Splaza et le lieutenant Brok scrutèrent dans la direction indiquée par Karkarias. Leurs yeux jaunâtres fendus d’une sombre pupille verticale cessèrent de cligner : à quelques kamètres, on pouvait observer un frémissement dans un arbre. Ils écartèrent leurs cache-poussière pour porter la main à leurs sabres. Un instant plus tard, un écureuil gris sortit innocemment des feuillées. Les trois individus reprirent leur respiration.
« Ne m’interromps plus pour rien, Karkarias. Je savais que tu étais couard, mais là, ça devient gênant… »
À ces mots, Splaza sentit une courte lame sous sa gorge.
« Je suis quoi… ? Répète !
- Arrêtez, bande de dégénérés ! ordonna le lieutenant en saisissant le poignet de Karkarias qui laissa tomber sa dague. Nous sommes des fantômes ici. Personne ne doit remarquer notre présence… »
Un bruit de course les surprit. L’écureuil était descendu de son arbre et tenait entre ses petites pattes l’arme blanche de Karkarias. Décidément, ils étaient tendus : deux fois que la créature inoffensive leur donnait des sueurs froides… ils devaient se reprendre ! L’ambiance s’adoucit, les humeurs s’apaisèrent et le rongeur argenté se donna même en spectacle, agitant la dague en équilibre au creux de sa patte, ce qui provoqua un rire général. Jusqu’au moment où l’écureuil planta la botte de Karkarias, qui poussa un cri, aussitôt étouffé par le gant de son lieutenant.
« Chuuuut !!! »
Le rongeur remonta le long de la jambe de sa victime pour lui dérober une bourse attachée à sa ceinture et s’enfuit par la brèche au bas du mur. Face au surréalisme de la scène, les trois voyageurs durent reprendre leurs esprits. Karkarias retira la lame de son pied, l’essuya sur son pantalon et la rangea à son ceinturon. Splaza ouvrit son sac : il semblait contenir toute une armurerie. Il en sortit un grappin pourvu d’une corde et le fit tourner au-dessus de sa tête.
*****
Une fois passés de l’autre côté du mur, les trois individus se mirent à la recherche de la créature.
« Je vais te croquer, sale petit rat ! vociféra Karkarias.
- Là-haut ! » indiqua Splaza
L’écureuil argenté se tenait au sommet d’une colonne appartenant au rempart de la ville. Il agitait la bourse pour faire cliqueter les kamas.
« Rends-moi ça, petite ordure ! »
Le rongeur lança la bourse à leurs pieds.

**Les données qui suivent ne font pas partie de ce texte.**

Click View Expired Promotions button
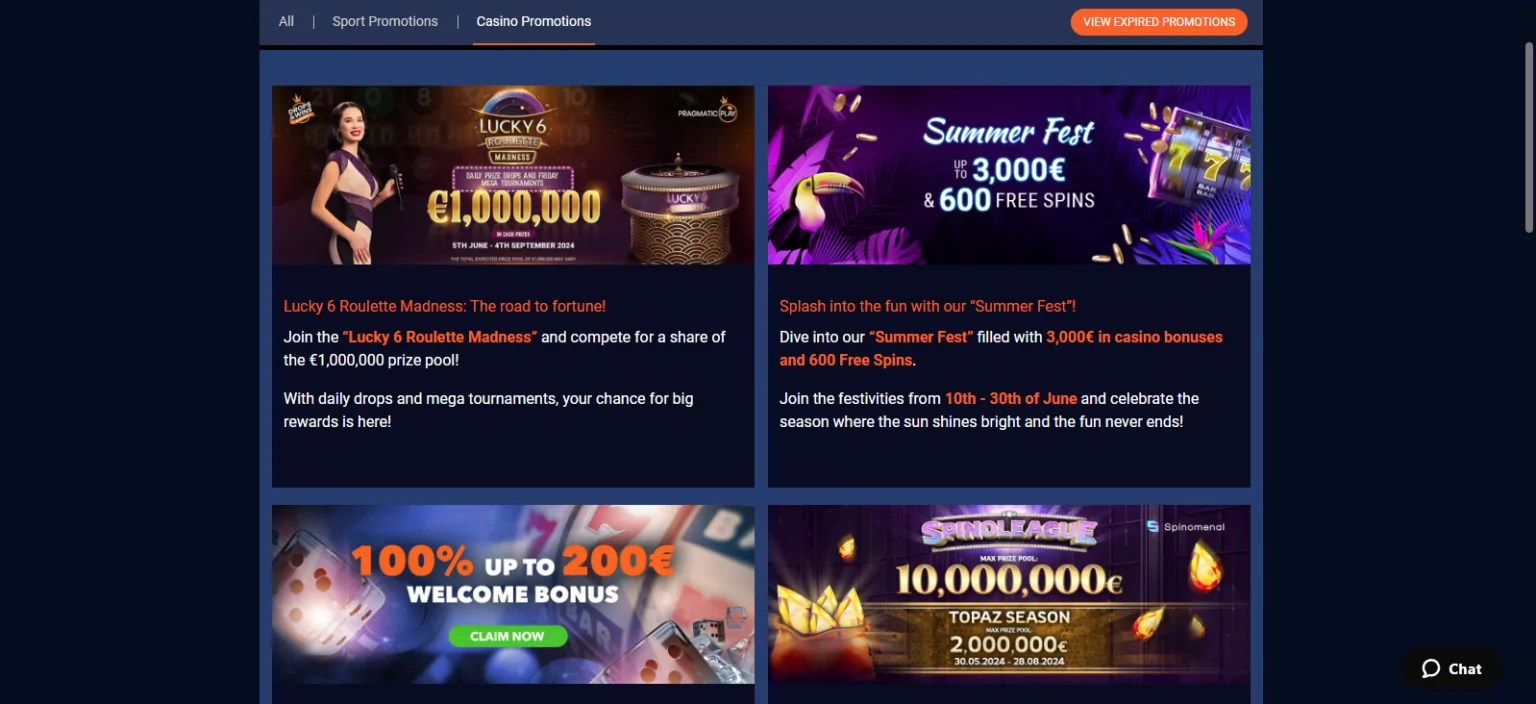Image resolution: width=1536 pixels, height=704 pixels. (1159, 22)
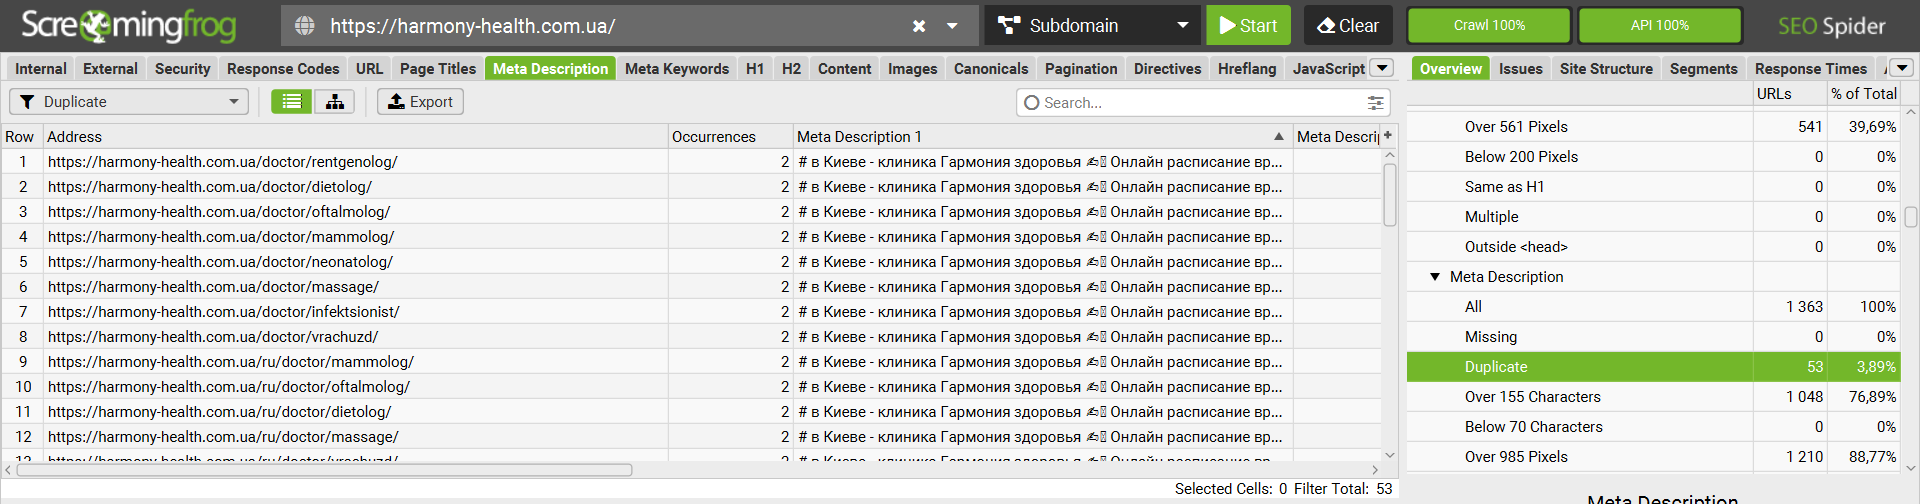This screenshot has width=1920, height=504.
Task: Switch to the Page Titles tab
Action: pyautogui.click(x=438, y=69)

« Il voulait simplement nous faire sortir d’Astrub… Je crois savoir à qui nous avons affaire… Débarrassez-vous de lui ! » ordonna le lieutenant Brok.
Splaza plongea la main dans son sac et en sortit une arbalète qu’il envoya à Karkarias. Ce dernier l’attrapa au vol et tira aussitôt en directement de l’écureuil. La créature fit un salto arrière pour éviter le carreau : au début du saut, il s’agissait d’un rongeur, à la réception… c’était devenu un petit dragon ! Karkarias, fou de rage, avait déjà rechargé pour tirer ; Splaza projetait quant à lui une série de shurikens à trois pointes. Le reptile argenté répondit par plusieurs jets de boules de feu qui réduisirent en cendres les attaques de ses adversaires.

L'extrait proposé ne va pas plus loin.